Moreover, according to EM, in these two years turnout was high (55% in both years, around 50% in the other years) and the percentage of voters "paying a lot of attention to the campaign" was also high (over 66%, in both years as compared with under 50% in the other years). Recall that Perot was on the ballot in 1992.
What this appears to be saying is that in years in which the election has a high profile, the signed WPE has been significantly more negative (Democratic over-estimate), and that this bias has been significantly greater the more Democratic the state. One interpretation of this is that Bush voters more inclined to avoid being polled in these years, and that they are even more inclined to do so in Blue states than Red states, which would make some psychological sense. Another interpretation is that where the election is seen as critical, someone stuffs the ballots with Red votes.
Unfortunately, the statistics cannot tell us which is which, although the fact that 2000 comes up clean to my mind argues against the fluctuating fraud theory. So my hunch - and this is simply hunch, not stats - is that the shy Bush voter theory has legs.
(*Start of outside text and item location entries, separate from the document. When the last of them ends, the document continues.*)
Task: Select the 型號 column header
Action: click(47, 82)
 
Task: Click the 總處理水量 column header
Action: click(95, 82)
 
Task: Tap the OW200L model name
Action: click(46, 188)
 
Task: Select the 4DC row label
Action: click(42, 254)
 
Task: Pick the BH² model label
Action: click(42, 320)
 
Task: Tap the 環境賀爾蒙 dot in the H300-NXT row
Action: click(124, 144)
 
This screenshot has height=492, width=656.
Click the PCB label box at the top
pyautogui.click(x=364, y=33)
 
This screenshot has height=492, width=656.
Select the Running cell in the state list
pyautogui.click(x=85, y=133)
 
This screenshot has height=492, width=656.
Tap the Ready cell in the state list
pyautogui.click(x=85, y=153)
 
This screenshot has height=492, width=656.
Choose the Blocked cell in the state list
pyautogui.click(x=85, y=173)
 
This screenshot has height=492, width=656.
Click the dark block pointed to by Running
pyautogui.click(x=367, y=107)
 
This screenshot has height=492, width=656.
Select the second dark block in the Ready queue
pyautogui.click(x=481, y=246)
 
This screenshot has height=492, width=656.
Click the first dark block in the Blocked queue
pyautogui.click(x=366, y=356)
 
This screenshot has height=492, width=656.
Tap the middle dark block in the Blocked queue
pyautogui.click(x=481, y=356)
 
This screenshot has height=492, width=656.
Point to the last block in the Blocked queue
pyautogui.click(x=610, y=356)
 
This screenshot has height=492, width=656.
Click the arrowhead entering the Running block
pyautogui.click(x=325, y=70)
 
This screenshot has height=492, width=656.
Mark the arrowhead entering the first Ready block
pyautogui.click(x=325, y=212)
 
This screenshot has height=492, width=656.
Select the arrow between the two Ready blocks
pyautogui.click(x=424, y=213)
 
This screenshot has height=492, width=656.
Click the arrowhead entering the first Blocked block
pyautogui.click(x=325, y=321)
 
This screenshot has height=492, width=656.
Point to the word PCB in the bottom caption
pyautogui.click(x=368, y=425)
This does NOT mean it is the only factor affecting the WPE (although remember the WPE is not significantly worse this year than in 1992). Moreover, these analyses do not rule out a bit of electronic ballot stuffing getting under the statistical radar. There is plenty of unexplained WPE variance still to account for (in fact, reducing the noise due to this "colour" effect actually increases the significance of the Kerry over-estimate in 2004 relative to previous years).
But to get any closer, we have to look at individual precinct level data. Unfortunately we do not have the uncorrected weights for the precinct level data that EM have released, and we only have the results EM's analyses (with no proper methods section) on the WPEs, which are presumably based on the uncorrected weights. However, the precinct level data may still yield some gold.
I'm working on it - I hope lots of others are too.
And as a final comment - I got into my first mini-flame war on an exit poll diary earlier today. I am not claiming special expertise, and if anyone cares to fault my stats, I am only too willing to be corrected. But I thought it was time some of this was put in perspective, particularly the significance of significance values (which are not very significant....). I am not a statistician or a pollster - my bachelors were in music and architecture, and I am now a "mature" PhD student working in the field of cognitive neuroscience, for which I use a lot of multivariate statistics. I also coach stats to undergrads, especially to dyslexic undergrads. That's all my credentials. Oh, and I would really like to see fraud proven and Bush impeached.
Boy, would I.
Update: got my stuffed votes the wrong colour: amended. Hypthesis is stuffing of Red votes. In the UK red votes are the Labour votes, blue votes the Tories. It trips me up every so often. Apologies.